§ **抜粋文**:
********
北條さんとの不思議なご縁

2000年5月頃のこのと

 初めて北條不可思さんの名前を知ったのはメルマガの「なあむ・サンガ」です。
5月25日に東京芸術劇場で縁絆(えんばん)コンサートのお知らせです。北條不可思さんのプロフィールを読むと、「相模原市在住」「子育てをする生活の中で〜」「東京・築地本願寺」など、私との共通点がまるでキーワードのように目に入りました。

 築地本願寺は学生時代、学校よりもよく通った築地仏教青年会があるところです。信仰深い祖母が、四国から大学に行くため上京する時に「東京に行ったら。築地本願寺さんに行きなさい。」と言われました。それで、言われた通り築地本願寺に行ったところ、本願寺の中にある仏教青年会を紹介してもらい、その日にすぐ入会しました。
********
§ **提供データ**:
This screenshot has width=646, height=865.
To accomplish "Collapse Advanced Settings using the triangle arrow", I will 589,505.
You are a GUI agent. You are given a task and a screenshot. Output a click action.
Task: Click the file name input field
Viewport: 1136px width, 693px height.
********
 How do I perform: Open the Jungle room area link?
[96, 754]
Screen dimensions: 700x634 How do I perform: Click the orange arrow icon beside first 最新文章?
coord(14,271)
********
§ **課題一覧**:
[A] 抜粋文によると、縁絆コンサートはいつ、どこで開かれるとお知らせされていましたか。
[B] 抜粋文のうち、「初めて北條不可思さんの名前を知ったのはメルマガの「なあむ・サンガ」です。」から始まり「介してもらい、その日にすぐ入会しました。」で終わる部分を、一字一句違えずに書き写してください。

§ **課題別の解答**:
[A] 5月25日に東京芸術劇場で開かれるとお知らせされていました。

[B]
初めて北條不可思さんの名前を知ったのはメルマガの「なあむ・サンガ」です。
5月25日に東京芸術劇場で縁絆(えんばん)コンサートのお知らせです。北條不可思さんのプロフィールを読むと、「相模原市在住」「子育てをする生活の中で〜」「東京・築地本願寺」など、私との共通点がまるでキーワードのように目に入りました。

 築地本願寺は学生時代、学校よりもよく通った築地仏教青年会があるところです。信仰深い祖母が、四国から大学に行くため上京する時に「東京に行ったら。築地本願寺さんに行きなさい。」と言われました。それで、言われた通り築地本願寺に行ったところ、本願寺の中にある仏教青年会を紹介してもらい、その日にすぐ入会しました。